> [Provided entries]
──────────

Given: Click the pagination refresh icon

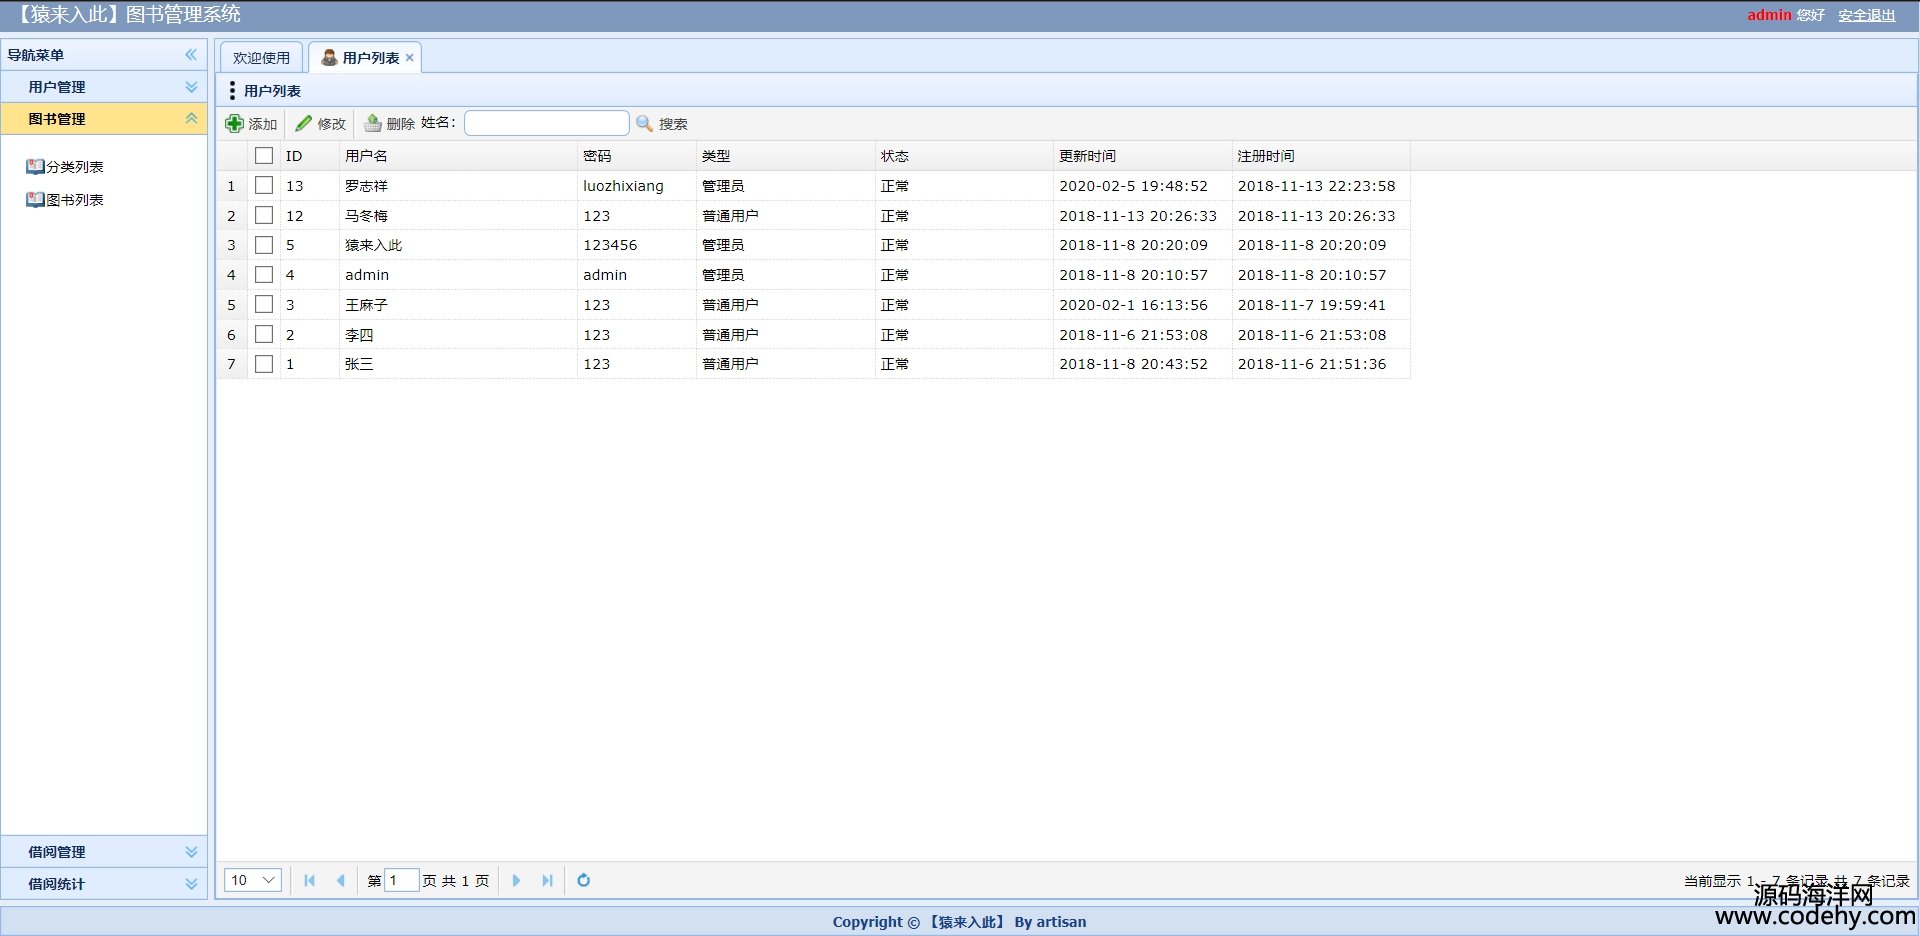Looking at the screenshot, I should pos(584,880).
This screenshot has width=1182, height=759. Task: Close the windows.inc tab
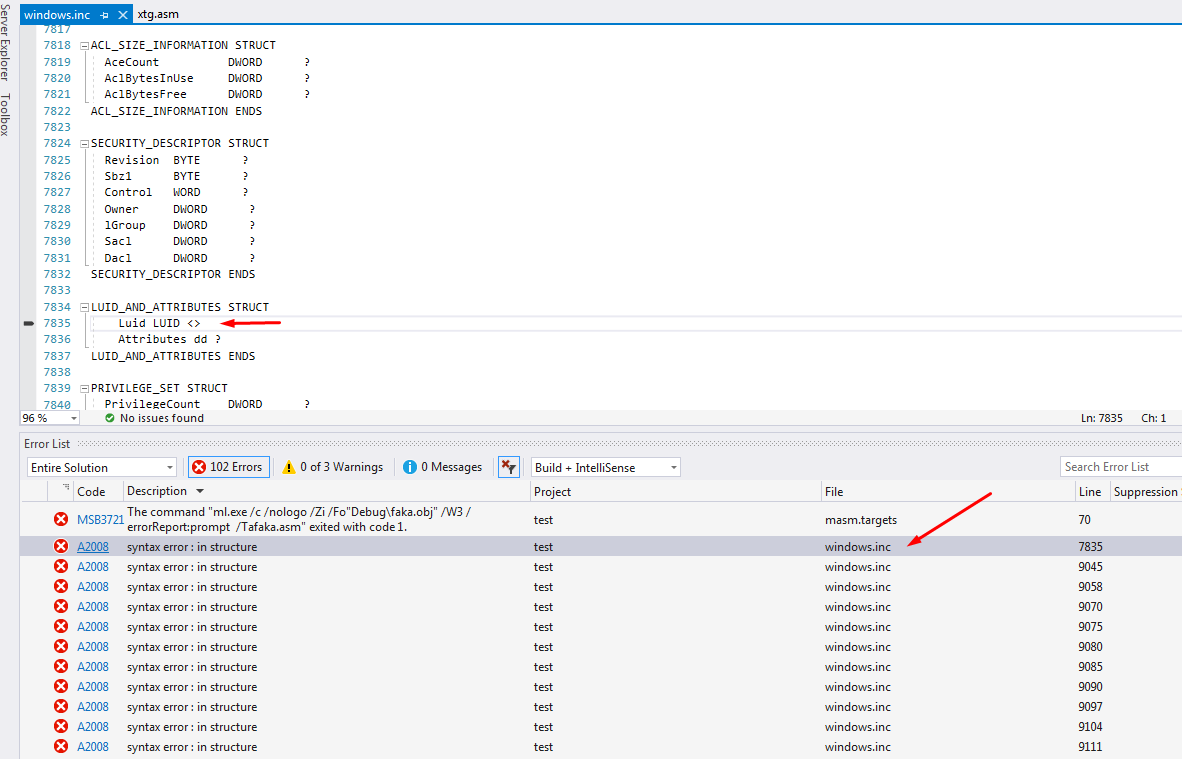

──────────

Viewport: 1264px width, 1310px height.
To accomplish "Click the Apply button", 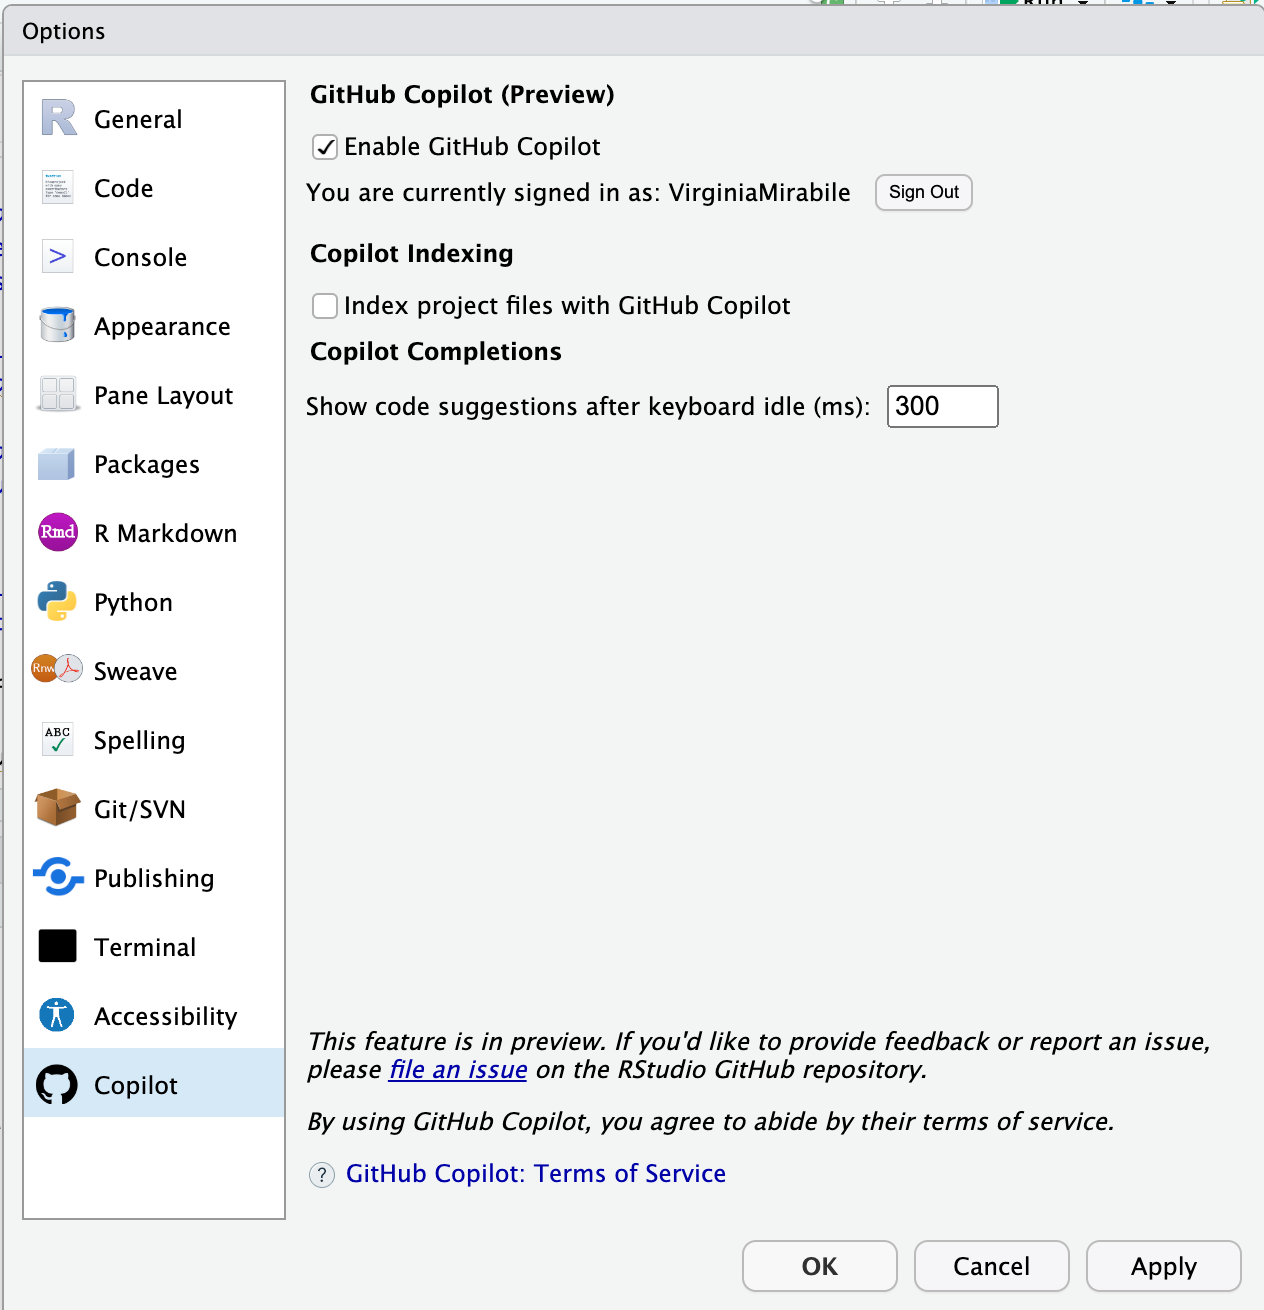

──────────

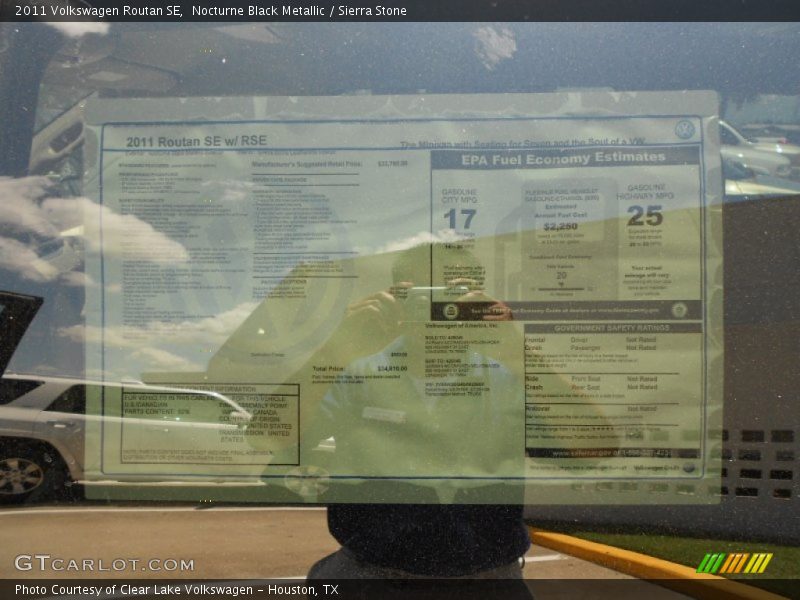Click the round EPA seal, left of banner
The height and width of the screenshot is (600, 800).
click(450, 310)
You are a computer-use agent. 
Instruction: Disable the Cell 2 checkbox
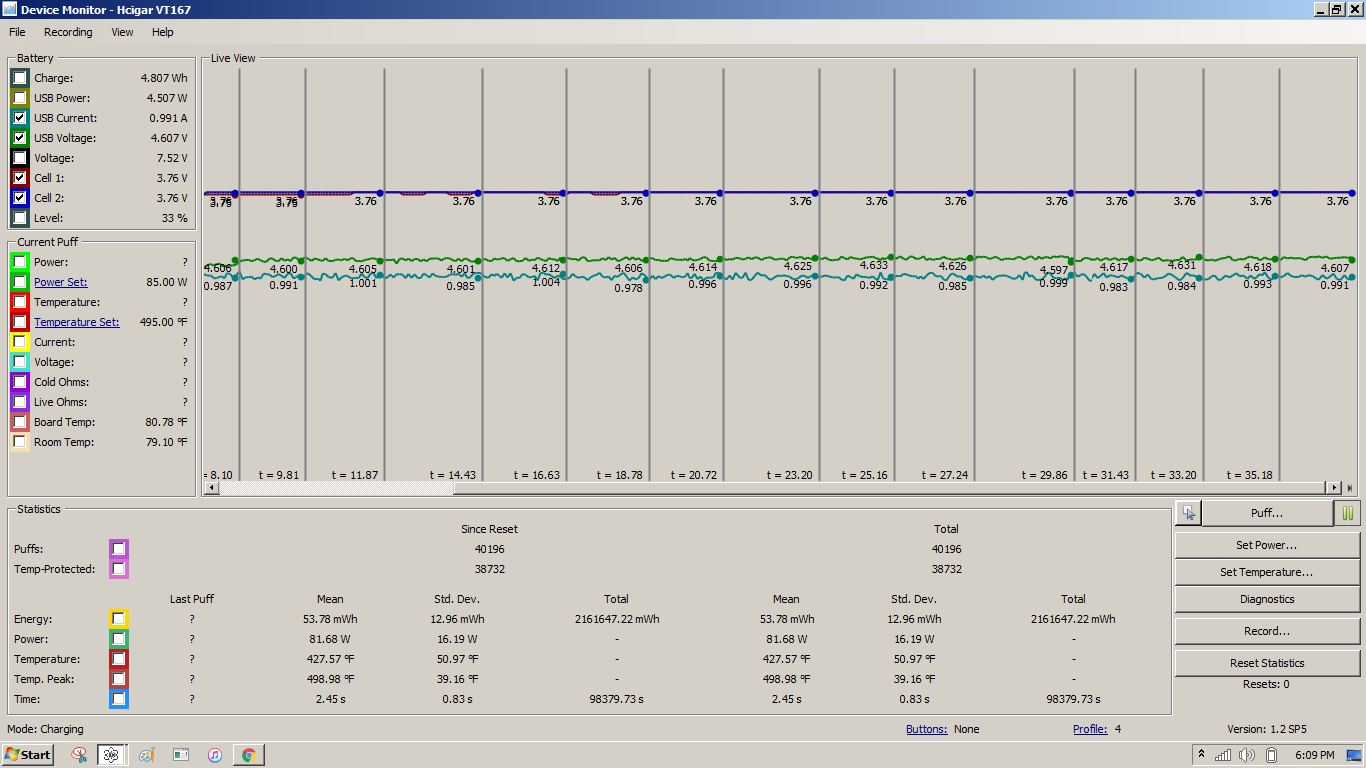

──────────

The answer is those lines of the material above that run from the one containing "Given: Click the pagination refresh icon" up to and including the one containing "This screenshot has", restated exactly and without images.

> [Finished exercise]
Given: Click the pagination refresh icon

Looking at the screenshot, I should pos(584,880).
This screenshot has width=1182, height=759. Task: Close the windows.inc tab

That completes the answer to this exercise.